Spanning Tree Protocol(s) Explained

Or, how I learned to stop worrying and love the BPDUs.

Spanning Tree Protocol, as mentioned previously, is a protocol used by switches to build out a loop-free logical topology of an Ethernet network. The protocol itself is built off of a concept called, well, a spanning tree.

How does this work? Well, that’s what I’m here to explain.

Spanning Trees

A spanning tree is a concept from graph theory, is, formally, a tree of an undirected graph which includes all of its vertices in the least number of edges possible. For, well, normal people, literally the first image off Wikipedia is a good visual example.

In this context, a spanning tree is a set of links present in the network that, when they are the only ones used, result in a network with no loops in it.

Spanning Tree Protocol (STP), The Original

STP (as a whole) starts with one switch, called the root bridge. A spanning tree is, well, a tree, and this defines the starting point. With STP, every switch is given an identifier, called the bridge ID. This ID is the concatenation of a priority value, and the switch’s MAC address.
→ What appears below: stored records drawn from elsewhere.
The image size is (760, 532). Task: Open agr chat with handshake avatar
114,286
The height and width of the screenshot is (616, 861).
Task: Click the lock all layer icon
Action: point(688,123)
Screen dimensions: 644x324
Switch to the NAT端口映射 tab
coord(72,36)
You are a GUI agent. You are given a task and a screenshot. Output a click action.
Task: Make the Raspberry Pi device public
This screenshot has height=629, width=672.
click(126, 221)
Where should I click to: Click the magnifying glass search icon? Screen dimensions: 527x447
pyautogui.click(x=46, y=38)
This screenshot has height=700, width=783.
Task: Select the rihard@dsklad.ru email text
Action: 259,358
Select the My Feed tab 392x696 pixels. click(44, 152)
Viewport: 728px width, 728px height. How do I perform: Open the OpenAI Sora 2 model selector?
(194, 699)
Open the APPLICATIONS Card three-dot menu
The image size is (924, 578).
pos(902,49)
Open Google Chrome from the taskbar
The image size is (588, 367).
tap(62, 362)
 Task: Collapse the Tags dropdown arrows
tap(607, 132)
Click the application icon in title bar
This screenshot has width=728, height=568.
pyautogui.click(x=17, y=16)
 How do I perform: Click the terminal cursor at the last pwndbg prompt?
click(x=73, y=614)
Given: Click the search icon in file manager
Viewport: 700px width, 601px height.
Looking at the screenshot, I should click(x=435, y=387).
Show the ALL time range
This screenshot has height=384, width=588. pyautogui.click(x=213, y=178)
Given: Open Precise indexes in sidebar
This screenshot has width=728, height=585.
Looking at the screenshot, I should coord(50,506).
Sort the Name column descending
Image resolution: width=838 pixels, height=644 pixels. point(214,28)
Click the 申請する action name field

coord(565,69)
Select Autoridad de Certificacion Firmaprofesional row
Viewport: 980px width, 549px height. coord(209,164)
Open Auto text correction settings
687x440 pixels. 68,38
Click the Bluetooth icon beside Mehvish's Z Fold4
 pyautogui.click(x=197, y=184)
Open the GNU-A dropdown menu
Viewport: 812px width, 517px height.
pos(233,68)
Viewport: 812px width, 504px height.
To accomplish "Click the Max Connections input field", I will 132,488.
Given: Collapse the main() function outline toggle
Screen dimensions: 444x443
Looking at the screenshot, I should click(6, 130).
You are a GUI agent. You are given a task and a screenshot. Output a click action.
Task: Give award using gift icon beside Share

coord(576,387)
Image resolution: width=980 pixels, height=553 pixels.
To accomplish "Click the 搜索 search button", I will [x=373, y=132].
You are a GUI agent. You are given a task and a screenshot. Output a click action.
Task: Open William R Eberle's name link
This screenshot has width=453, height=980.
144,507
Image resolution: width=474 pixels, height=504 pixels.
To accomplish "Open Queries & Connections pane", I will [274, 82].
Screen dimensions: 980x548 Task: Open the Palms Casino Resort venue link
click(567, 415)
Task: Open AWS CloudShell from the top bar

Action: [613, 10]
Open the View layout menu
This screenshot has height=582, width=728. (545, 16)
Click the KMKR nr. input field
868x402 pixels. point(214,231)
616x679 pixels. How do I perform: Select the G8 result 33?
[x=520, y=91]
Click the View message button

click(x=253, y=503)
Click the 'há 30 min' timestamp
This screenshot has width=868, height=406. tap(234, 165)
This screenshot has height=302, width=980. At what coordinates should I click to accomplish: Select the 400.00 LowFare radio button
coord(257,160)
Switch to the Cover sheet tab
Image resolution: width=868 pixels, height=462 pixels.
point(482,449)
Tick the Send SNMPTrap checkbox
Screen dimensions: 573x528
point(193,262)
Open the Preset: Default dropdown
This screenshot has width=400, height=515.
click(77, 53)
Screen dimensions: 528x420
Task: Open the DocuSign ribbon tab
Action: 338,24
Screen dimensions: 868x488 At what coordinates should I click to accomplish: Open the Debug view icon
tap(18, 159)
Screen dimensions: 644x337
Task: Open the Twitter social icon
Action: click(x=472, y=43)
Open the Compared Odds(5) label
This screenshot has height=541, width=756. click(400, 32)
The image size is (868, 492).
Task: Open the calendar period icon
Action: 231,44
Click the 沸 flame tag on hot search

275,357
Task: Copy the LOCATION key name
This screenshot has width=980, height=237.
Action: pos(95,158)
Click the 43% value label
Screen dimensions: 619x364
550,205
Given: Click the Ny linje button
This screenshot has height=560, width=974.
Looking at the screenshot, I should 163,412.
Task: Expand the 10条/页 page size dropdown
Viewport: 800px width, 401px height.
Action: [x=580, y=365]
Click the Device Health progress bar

The default priority is 32768, and is only adjustable in multiples of 4096. The switch with the lowest ID (so, the switch with the most zeros in its MAC when converted to binary, unless someone made priority changes) in the network is the root bridge, and then the tree builds from there.

Every port that’s connected is given a “cost”, which is $$1Gbis/s / port speed$$ in regular STP, meaning that switches that support higher standards like 10-gig can’t be accurately accounted for with STP.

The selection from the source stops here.